Por otra parte, aunque menospreciado, el rey me había dado su consentimiento a continuar las negociaciones. Eso para mí era suficiente. Ante el sinsentido de una guerra que tantas penalidades nos había traído, cualquier esfuerzo por acabarla me parecía poco, aunque lentamente la ruina iba corroyendo a mi amada ciudad de Amberes. Su bullicioso puerto y su desmesurada abundancia estaban yermos, el comercio mortecino y los otrora agitados muelles, inactivos. Lejanos parecían los tiempos en los que la ciudad era un emporio financiero que extendía su poderío a toda Europa. Ahora parecía una triste señora venida a menos, a punto de caer en la indigencia.
Mi lealtad a la Corona hispana no era tanta como para no ser consciente del desastre mayor que se avecinaba por culpa de las políticas dadas desde la corte. Pero el orgullo español no atendía a razones.

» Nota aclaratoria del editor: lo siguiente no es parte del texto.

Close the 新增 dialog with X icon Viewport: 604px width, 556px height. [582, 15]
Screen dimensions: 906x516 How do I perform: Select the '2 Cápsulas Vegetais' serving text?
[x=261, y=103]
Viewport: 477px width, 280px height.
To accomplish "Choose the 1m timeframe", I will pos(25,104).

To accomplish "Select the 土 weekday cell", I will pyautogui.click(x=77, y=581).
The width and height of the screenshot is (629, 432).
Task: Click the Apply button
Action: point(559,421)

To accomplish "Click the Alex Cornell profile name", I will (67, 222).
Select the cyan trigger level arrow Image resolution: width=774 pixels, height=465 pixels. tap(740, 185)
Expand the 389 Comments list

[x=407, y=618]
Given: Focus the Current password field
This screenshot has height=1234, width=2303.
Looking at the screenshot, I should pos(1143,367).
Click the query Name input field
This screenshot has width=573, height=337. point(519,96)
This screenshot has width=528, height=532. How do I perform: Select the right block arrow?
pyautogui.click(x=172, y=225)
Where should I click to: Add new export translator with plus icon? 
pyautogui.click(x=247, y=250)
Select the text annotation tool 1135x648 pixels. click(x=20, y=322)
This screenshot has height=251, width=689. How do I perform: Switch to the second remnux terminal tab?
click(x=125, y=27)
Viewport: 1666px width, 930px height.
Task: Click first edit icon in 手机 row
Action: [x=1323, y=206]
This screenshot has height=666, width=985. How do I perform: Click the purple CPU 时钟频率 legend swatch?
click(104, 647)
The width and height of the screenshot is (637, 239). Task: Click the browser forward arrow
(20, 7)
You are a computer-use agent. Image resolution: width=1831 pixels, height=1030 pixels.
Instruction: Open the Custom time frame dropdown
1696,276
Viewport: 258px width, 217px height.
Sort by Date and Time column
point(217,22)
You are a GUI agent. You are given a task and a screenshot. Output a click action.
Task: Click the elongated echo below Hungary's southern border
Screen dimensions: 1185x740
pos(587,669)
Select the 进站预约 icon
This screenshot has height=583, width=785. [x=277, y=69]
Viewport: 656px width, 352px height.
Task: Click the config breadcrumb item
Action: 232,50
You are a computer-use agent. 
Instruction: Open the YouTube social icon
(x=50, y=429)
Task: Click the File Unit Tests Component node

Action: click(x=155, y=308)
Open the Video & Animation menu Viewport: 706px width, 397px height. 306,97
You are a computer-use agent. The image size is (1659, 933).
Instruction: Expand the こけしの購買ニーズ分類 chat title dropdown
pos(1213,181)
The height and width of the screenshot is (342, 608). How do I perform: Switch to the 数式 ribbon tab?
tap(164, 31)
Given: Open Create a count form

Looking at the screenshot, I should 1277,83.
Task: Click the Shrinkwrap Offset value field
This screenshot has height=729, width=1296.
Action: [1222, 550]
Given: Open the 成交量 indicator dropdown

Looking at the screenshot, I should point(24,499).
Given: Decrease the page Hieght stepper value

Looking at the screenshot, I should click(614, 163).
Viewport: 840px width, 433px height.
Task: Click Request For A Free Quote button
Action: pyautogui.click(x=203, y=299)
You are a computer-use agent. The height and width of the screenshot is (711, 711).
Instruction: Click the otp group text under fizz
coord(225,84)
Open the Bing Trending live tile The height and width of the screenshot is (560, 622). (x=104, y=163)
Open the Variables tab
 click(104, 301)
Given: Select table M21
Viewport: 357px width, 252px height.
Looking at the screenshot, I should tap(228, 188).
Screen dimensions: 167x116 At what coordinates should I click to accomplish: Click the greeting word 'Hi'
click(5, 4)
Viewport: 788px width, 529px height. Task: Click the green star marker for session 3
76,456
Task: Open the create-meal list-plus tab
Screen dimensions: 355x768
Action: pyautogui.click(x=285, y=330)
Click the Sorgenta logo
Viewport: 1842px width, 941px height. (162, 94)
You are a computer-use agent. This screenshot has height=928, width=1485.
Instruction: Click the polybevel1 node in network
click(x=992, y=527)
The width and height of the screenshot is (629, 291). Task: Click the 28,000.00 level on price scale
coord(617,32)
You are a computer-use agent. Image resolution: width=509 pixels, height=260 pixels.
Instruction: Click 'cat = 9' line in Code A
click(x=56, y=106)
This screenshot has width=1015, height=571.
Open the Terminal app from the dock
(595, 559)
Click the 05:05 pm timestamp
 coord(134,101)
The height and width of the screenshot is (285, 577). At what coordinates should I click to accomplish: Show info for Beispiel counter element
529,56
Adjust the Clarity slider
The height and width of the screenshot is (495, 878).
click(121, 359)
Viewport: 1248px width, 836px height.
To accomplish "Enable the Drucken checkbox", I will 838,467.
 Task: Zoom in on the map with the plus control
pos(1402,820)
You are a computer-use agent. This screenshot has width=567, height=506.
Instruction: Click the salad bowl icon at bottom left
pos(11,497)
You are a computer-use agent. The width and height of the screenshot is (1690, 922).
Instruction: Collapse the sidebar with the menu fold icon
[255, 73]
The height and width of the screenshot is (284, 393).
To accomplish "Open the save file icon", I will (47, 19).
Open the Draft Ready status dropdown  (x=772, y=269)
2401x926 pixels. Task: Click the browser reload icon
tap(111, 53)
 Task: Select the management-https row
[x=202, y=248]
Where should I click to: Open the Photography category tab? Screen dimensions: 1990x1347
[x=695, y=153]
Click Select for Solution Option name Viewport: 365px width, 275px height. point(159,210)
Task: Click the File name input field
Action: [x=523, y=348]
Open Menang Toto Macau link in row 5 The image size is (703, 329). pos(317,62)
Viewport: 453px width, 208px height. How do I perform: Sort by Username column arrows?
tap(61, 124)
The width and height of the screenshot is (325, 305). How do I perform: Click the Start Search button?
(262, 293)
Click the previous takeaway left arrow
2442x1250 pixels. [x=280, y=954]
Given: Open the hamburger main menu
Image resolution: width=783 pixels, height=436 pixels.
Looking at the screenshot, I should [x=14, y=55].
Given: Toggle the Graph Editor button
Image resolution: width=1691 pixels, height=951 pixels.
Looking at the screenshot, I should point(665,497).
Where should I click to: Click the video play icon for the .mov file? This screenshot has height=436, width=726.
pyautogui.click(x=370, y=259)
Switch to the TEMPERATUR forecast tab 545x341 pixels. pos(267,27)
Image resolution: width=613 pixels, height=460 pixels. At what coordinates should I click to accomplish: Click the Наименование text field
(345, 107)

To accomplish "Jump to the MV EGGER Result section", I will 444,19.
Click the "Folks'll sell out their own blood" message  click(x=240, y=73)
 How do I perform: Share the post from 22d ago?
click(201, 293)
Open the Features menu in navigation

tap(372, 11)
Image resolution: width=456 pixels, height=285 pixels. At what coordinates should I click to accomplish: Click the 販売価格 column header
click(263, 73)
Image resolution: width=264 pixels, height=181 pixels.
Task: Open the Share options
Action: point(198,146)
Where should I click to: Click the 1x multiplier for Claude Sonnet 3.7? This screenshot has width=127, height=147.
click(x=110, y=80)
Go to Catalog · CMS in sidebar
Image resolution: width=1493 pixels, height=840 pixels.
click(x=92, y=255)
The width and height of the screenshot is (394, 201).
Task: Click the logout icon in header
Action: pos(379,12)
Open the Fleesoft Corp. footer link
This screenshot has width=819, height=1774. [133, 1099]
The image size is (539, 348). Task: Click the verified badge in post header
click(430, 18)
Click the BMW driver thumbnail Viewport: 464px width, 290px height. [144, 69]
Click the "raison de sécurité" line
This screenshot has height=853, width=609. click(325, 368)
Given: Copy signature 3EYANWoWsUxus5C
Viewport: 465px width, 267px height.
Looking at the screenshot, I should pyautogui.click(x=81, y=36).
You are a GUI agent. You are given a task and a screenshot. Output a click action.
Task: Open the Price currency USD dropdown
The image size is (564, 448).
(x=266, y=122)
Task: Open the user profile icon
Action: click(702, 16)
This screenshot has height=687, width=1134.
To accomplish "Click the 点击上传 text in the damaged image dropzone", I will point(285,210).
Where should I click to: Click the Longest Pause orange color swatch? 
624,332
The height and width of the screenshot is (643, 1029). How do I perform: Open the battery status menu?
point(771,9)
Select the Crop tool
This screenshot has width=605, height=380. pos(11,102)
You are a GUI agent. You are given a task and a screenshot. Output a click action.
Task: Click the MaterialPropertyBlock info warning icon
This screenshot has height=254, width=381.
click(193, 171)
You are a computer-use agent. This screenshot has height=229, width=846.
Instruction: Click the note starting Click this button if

El barco se hundía mientras el capitán seguía mirando desde el puente de mando con el catalejo a las estrellas.
En Flandes estábamos exhaustos, no tanto por los trabajos de la guerra sino por la perpetua dificultad de obtener las necesarias provisiones de España, por la acuciante necesidad en la que constantemente nos encontrábamos, por las injurias que con frecuencia debíamos soportar a causa de la mala voluntad o la ignorancia de esos ministros, y finalmente por la imposibilidad de actuar de otra manera.
El gobierno de Madrid estaba paralizado por las dudas y la incompetencia, y toda la ayuda del Altísimo no bastaba para enderezar tanto entuerto. Aun así, la llama de mi confianza, aunque cada vez más débil, no se había apagado del todo.
En mayo de 1627 llegó a Flandes, procedente de Londres, el abad Cesare Alessandro Scaglia, embajador de Saboya, un hombre del más agudo intelecto y que me apreciaba.
Scaglia había conocido a Buckingham en París durante el matrimonio por poderes del rey inglés Carlos con la infanta francesa, y yo aproveché su presencia para reactivar las negociaciones de paz.
Enclavada en el centro del vital Camino Español, el corredor militar que unía el sur y el norte de Europa por el que transitaban los tercios, Saboya estaba entonces en malas relaciones con Francia. Una situación que forzaba al soberano duque saboyano (cuñado de Felipe IV) a buscar aliados en Europa.
En este complicado juego de intereses, Scaglia se había entrevistado en Londres con Buckingham, y este le había informado de los escasos resultados de la negociación anglo-hispana que manteníamos entre bastidores.
Utilizando la clave acordada escribí a Gerbier para proponerle una reunión secreta en Holanda en la que participarían, además de Gerbier y yo, el embajador inglés en La Haya y Scaglia.
El principal escollo era la insistencia holandesa en que se reconociera con claridad su independencia. En cuanto a mí, necesitaba el permiso de Bruselas y Madrid para asistir a esa reunión. Me había excedido mucho en mis atribuciones, y ahora veía que estaba metido en un atolladero del que no sabía cómo salir. El asunto era tan grave que ponía en peligro mi propia cabeza, pues estaba organizando por mi cuenta, sin licencia alguna, una reunión con representantes del enemigo para tratar del crucial asunto de la política exterior española.
Yo mismo me había situado en el blanco de un fuego cruzado muy peligroso, agravado porque además había pedido a Gerbier que escribiera a escondidas a Buckingham para que este pidiera mi participación en la reunión. Eso al menos me serviría de coartada si en la corte española les daba por acusarme directamente de traición.
Tenía miedo y volví a escribirle a Gerbier que mantuviera mi solicitud en secreto, para que nadie pudiera saber que la reunión se hacía a instancias mías, encareciéndole que quemara la carta en cuanto la hubiera leído.